Çalışma Talimatları ->
(a) Adalet yürüyüşü yazısında “CHP Genel Başkanı Kemal Kılıçdaroğlu, adım adım” sözleriyle başlayan paragrafı, temel bilgilerini koruyarak kısa bir madde listesine dönüştürün.
(b) Adalet yürüyüşü yazısını, “CHP Genel Başkanı” sözlerinin geçtiği yerden başlayarak aynen yeniden yazın ve “Berberoğlu cezaevinde olmazdı.” sözlerinden sonra durun.

──────── Belge ────────

CHP Genel Başkanı Kemal Kılıçdaroğlu, adım adım “adalet” diye diye yürüyor, konuşuyor. Eğer ülkemizde adil bir yargı sistemi olsaydı “Şemdinli Kumpası”, “Ergenekon yalanı”, “Balyoz iftiraları” ve benzer soruşturmalar, davalar olmaz, bunca insan mağdur edilmezdi. Eğer ülkede gerçek anlamda düşünce özgürlüğü olsaydı bu kadar gazeteci cezaevine tıkılmazdı. Gazeteciliği, milletvekilliği döneminde de terör örgütleriyle uzaktan yakından ilgisi olmayan Enis Berberoğlu cezaevinde olmazdı.
Kılıçdaroğlu, “adalet yürüyüşü”nü kendisi adına değil bu ülkede yaşayan herkes adına yapıyor. Atılan her adım bu ülke insanının güvenilir bir yargı sistemine kavuşması ve adalete dikkat çekmek içindir. Oysa bazıları, yürüyüşü CHP Milletvekili Enis Berberoğlu tutuklandığı için yapıyor sanıyor. Hayır, bu yürüyüş herkes için...

O GÜN ADALET ÖLDÜ

Bu yürüyüş, bu ülkede var olduğu siyasetçiler tarafından her fırsatta dile getirilen adaletsizliğe karşı, adalet isteyenlerin yürüyüşüdür. “Adaletin öldüğü” zamanlar da olmuştur. Bunu düzeltmek öyle kolay olmuyor. Her şeyden önce siyasetin yargıdan elini çekmesi gerekiyor. Ülkemizde de hep “bağımsız, tarafsız yargı” diyenler, yargının kendisi aleyhinde karar verdiği zaman nasıl öfke nöbetine tutulduğunu, “Ben bu yargıyı tanımıyorum, kararlarına saygı duymuyorum” diye meydanlarda bağırdığını da hatırlar.

──────── Veri Kümesi İçeriği ────────

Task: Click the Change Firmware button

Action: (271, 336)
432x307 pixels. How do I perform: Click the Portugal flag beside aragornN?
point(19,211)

────────

Problem Çözümleri ->
(a)
- Kılıçdaroğlu adım adım “adalet” diyerek yürüyor ve konuşuyor.
- Ülkede adil bir yargı sistemi olsaydı “Şemdinli Kumpası”, “Ergenekon yalanı”, “Balyoz iftiraları” gibi soruşturmalar ve davalar olmaz, bu kadar insan mağdur edilmezdi.
- Gerçek anlamda düşünce özgürlüğü olsaydı bu kadar gazeteci cezaevine tıkılmazdı.
- Gazeteciliği ve milletvekilliği döneminde terör örgütleriyle ilgisi olmayan Enis Berberoğlu da cezaevinde olmazdı.

(b)
CHP Genel Başkanı Kemal Kılıçdaroğlu, adım adım “adalet” diye diye yürüyor, konuşuyor. Eğer ülkemizde adil bir yargı sistemi olsaydı “Şemdinli Kumpası”, “Ergenekon yalanı”, “Balyoz iftiraları” ve benzer soruşturmalar, davalar olmaz, bunca insan mağdur edilmezdi. Eğer ülkede gerçek anlamda düşünce özgürlüğü olsaydı bu kadar gazeteci cezaevine tıkılmazdı. Gazeteciliği, milletvekilliği döneminde de terör örgütleriyle uzaktan yakından ilgisi olmayan Enis Berberoğlu cezaevinde olmazdı.